RIAUPOS > Sunday, 20 Mar 2011 | Posted by ADMIN



Pemilukada ini dapat jugalah kita menengok tingkah laku calon wali kota, di subuh buta rumah saya diketok Pak RT, “Assalamu’alaikum….”. “Waalaikum salam ya Pak RT”.  “Ni Pak baju”.  Saya pakailah baju pemberian seorang kontestan, kebetulan yang terpakai letter M, sementara perut buncit saya letter XL, rack…….., baju inipun robek.  “Pak RT ndak bisa diganti dengan baju baru? Kalau bisa jaslah untuk saya”. “Ooh tak bisa Pak, jas hanya untuk kami RT saja”. 

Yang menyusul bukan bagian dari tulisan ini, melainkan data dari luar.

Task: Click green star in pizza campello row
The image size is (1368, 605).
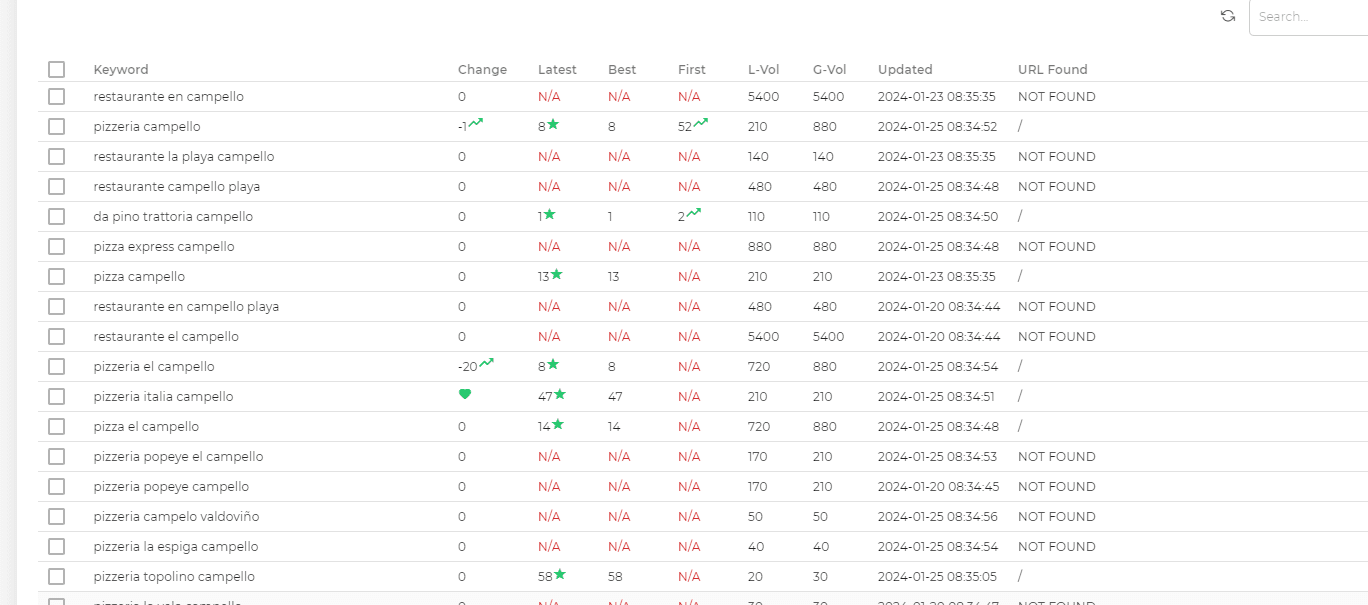Action: [557, 275]

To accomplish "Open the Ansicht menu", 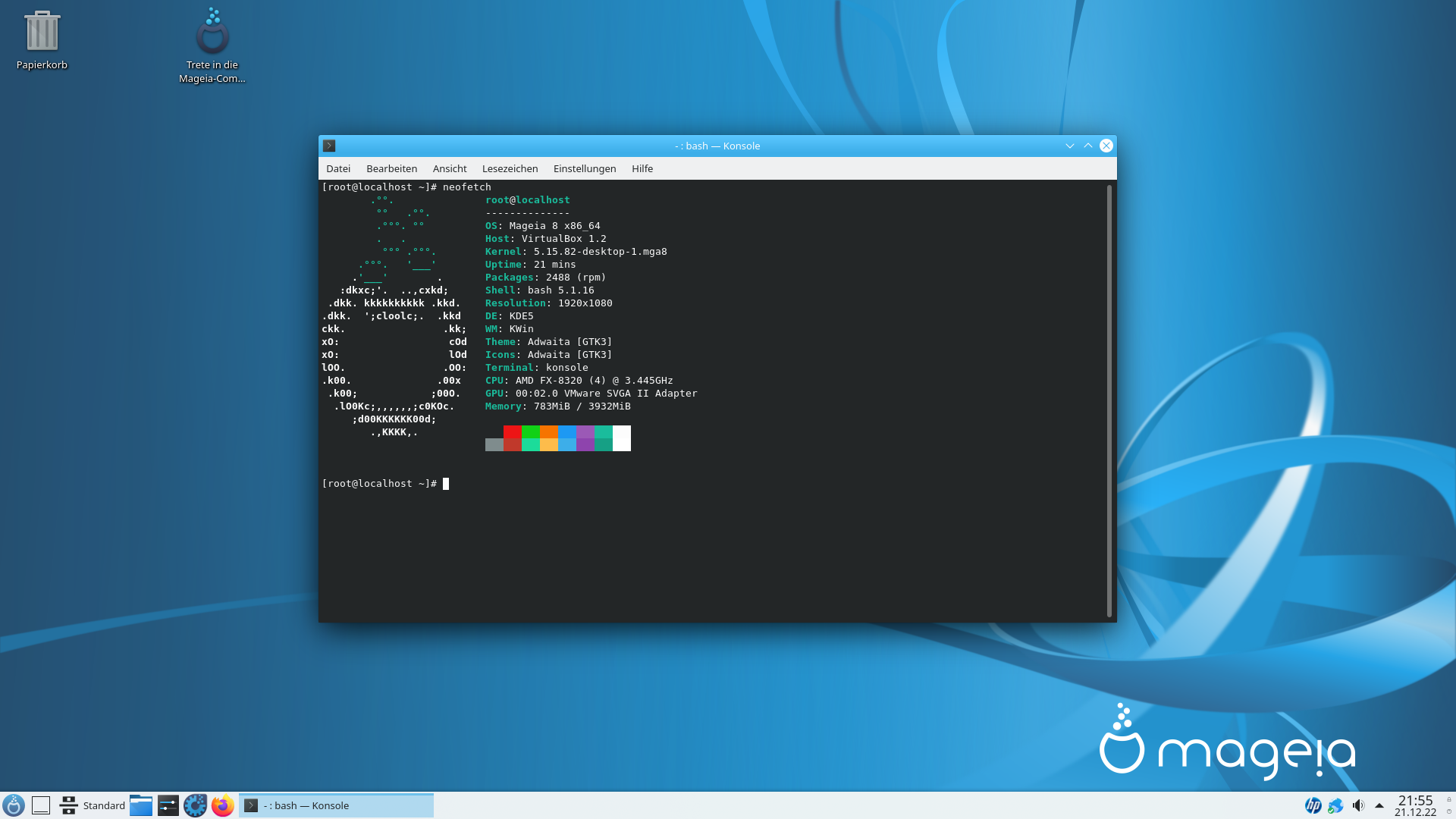I will [449, 168].
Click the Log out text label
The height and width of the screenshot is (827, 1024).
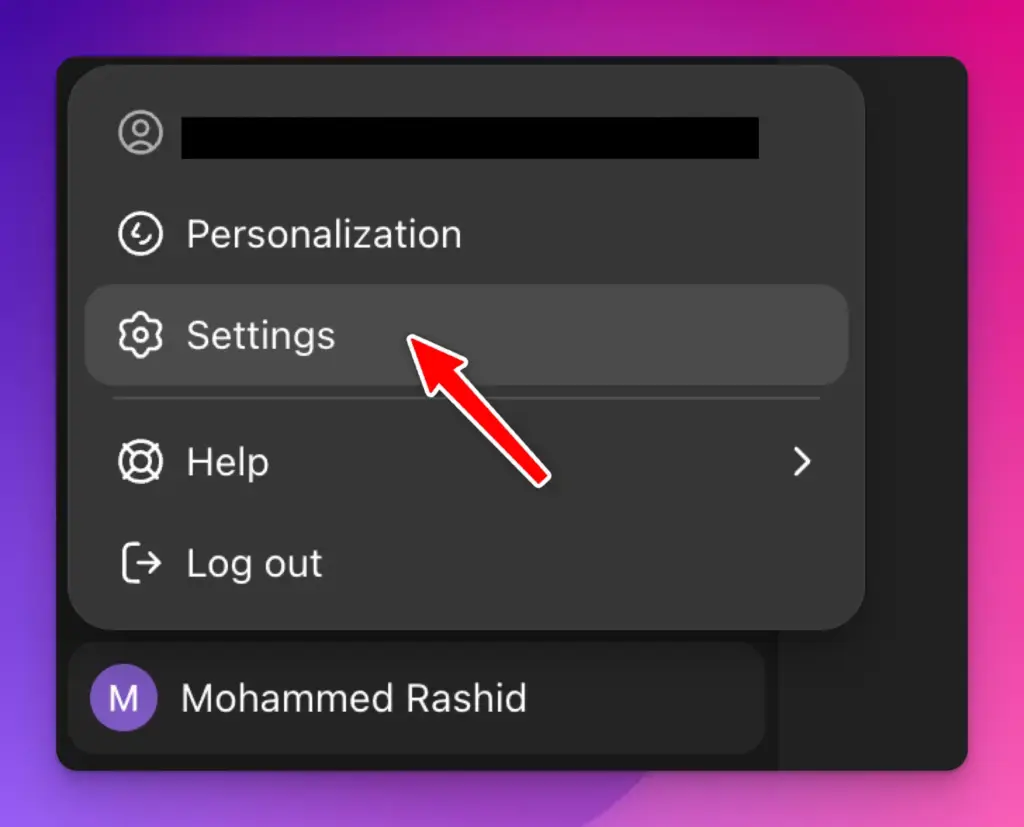point(254,564)
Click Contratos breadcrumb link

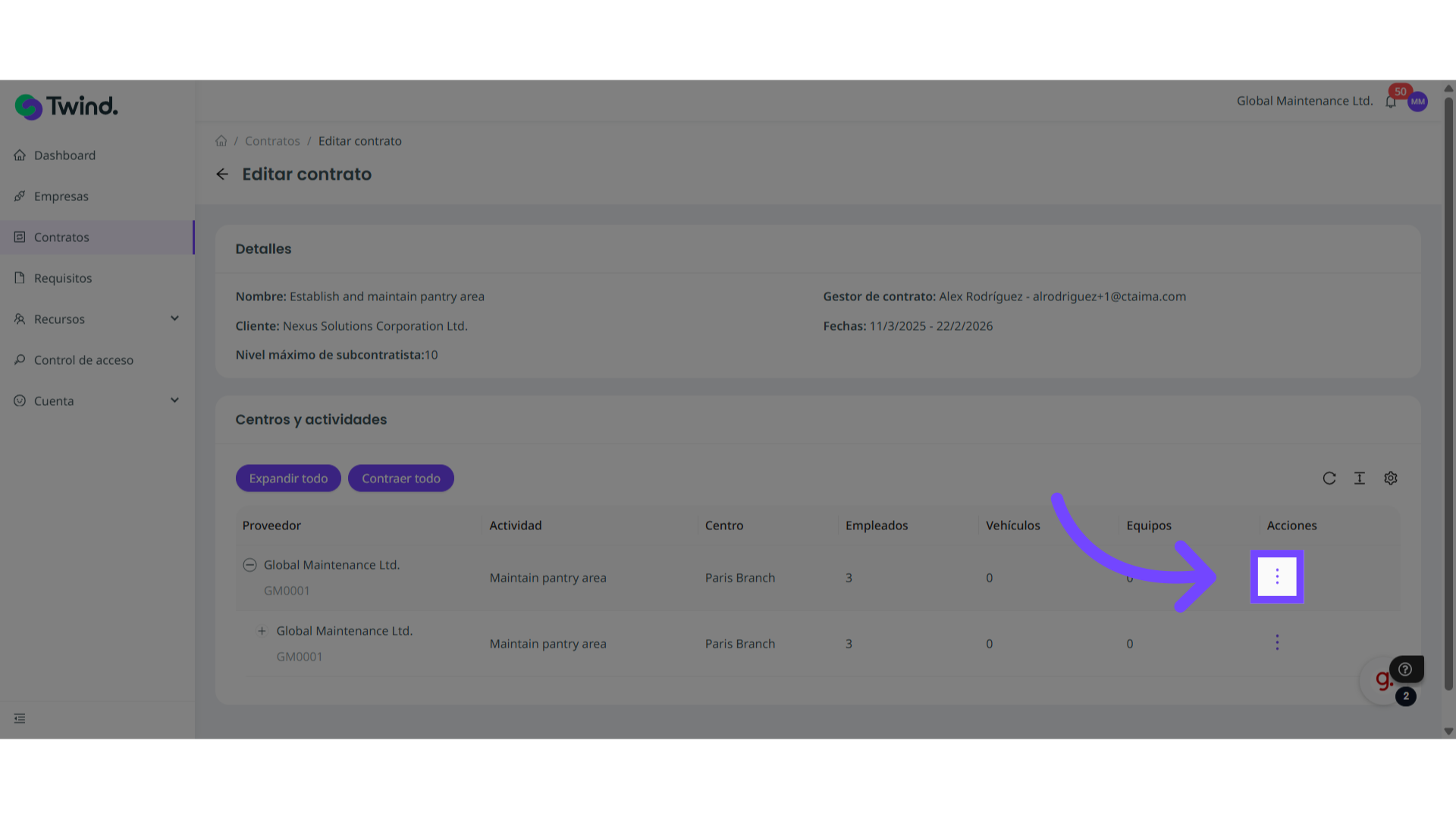[272, 141]
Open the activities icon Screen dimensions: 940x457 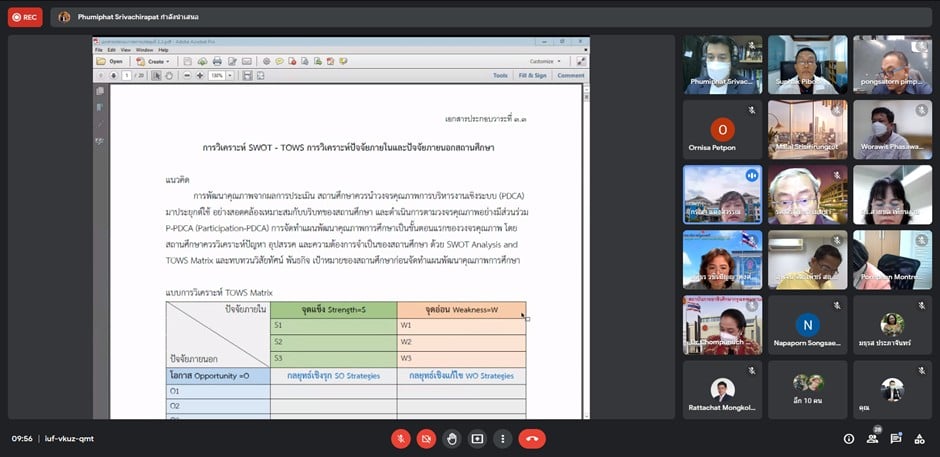point(920,438)
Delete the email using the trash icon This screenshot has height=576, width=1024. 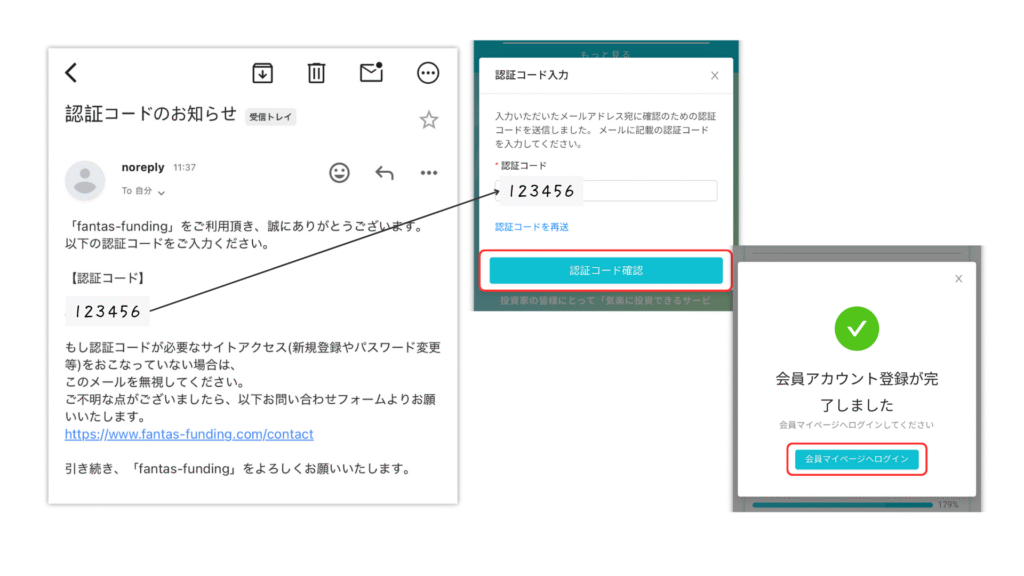316,72
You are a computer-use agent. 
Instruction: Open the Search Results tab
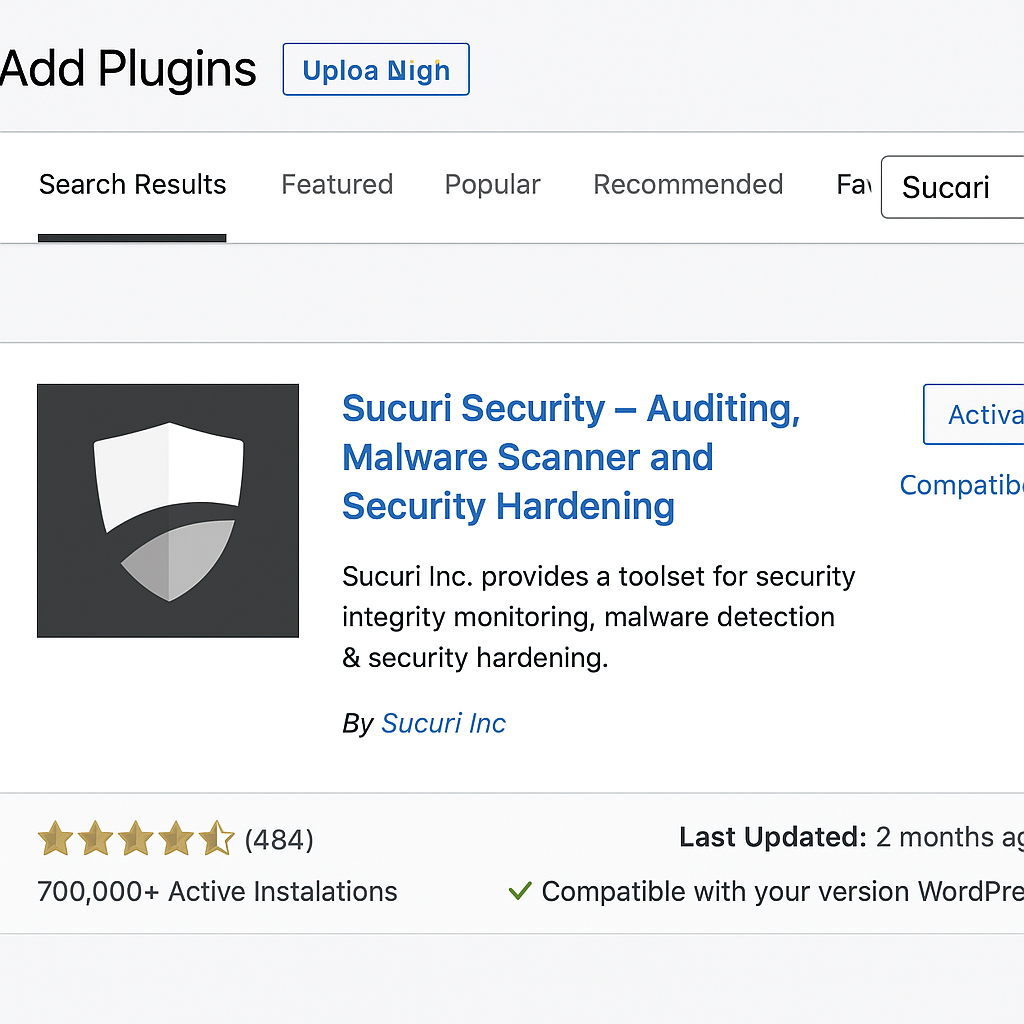tap(133, 185)
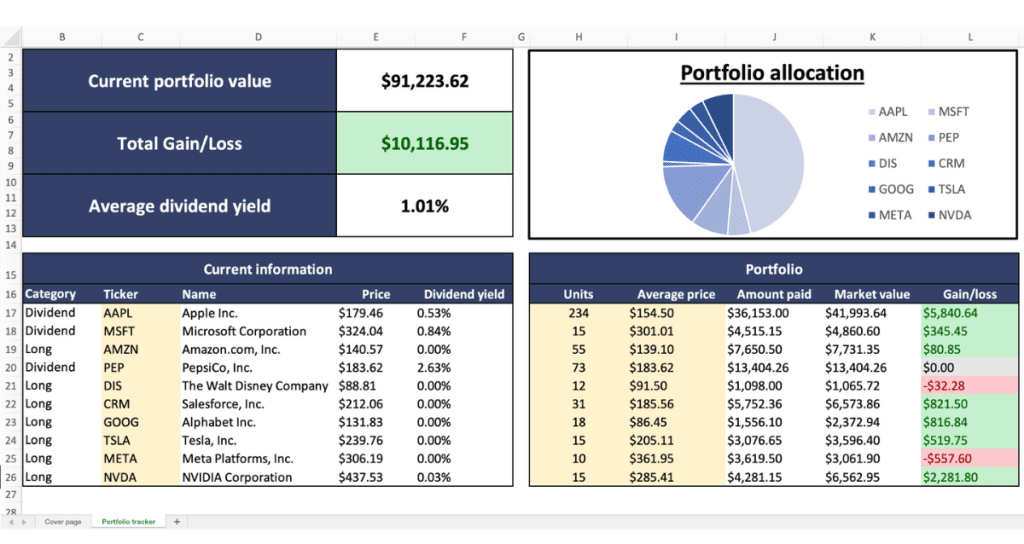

Terpaksalah baju kaus saya ini diganti dengan kaus yang lebih besar, perut saya buncit nampak juga, sekalipun baju ini telah ditukar XL, seperti Pak RT pun menunjukkan baju jasnya.  Pak RT berapa baju dapat?  20 dan satu jas. Pak RT pun menunjukkan kepada saya jasnya warna hitam dengan di belakangnya tertulis Tim Sukses Tenayan Raya dan di dada sebelah kiri gambar calon wali kota dan wakil.

Sayapun telah menulis pemilihan wali kota-wali kota yang dulu. Mulai dari Tengku Ilyas sampai Oesman Effendi Apan, waktu itu lobi politik saya kuat, sehingga ketika Oesman Effendi Apan akan menjabat kedua kalinya sayapun bicara dengan Soeripto “Pie Tab”. Dengan ringan saya menjawab “Wali Kota Medan juga, Bachtiar orang Melayu yang dari RPKAD ketika kedua kalinya berhasil baik membangun Medan bahkan berhasil lagi memberikan corak Melayu pada kota Medan”. Sayapun menulis di Riau Pos yang bunyinya begini “Saya masih ingat zaman dahulu, adalah senior di kota yang namanya Datuk Harun, ada lagi Tengku Bay, ada lagi Tengku Ilyas dan yang tak asing lagi Datuk Wan Abdurrahman. Waktu itu belum ada lagi DPRD Kota, jadi pemilihan wali kota tak ada lah, dan tak lah berebut. Tengku Ilyas yang menjadi wali kota pertama di Pekanbaru ini, hanya karena Datuk Wan Abdurrahman sibuk kalau tidak salah saya nak mengawinkan anak, karena itu “Mike ajelah”, kata Pak Bay kepada Tengku Ilyas, padahal kalau diingat-ingat Tengku Bay ini dari Rengat, Datuk Wan dari Siak sedangkan Tengku Ilyas dari Pasir.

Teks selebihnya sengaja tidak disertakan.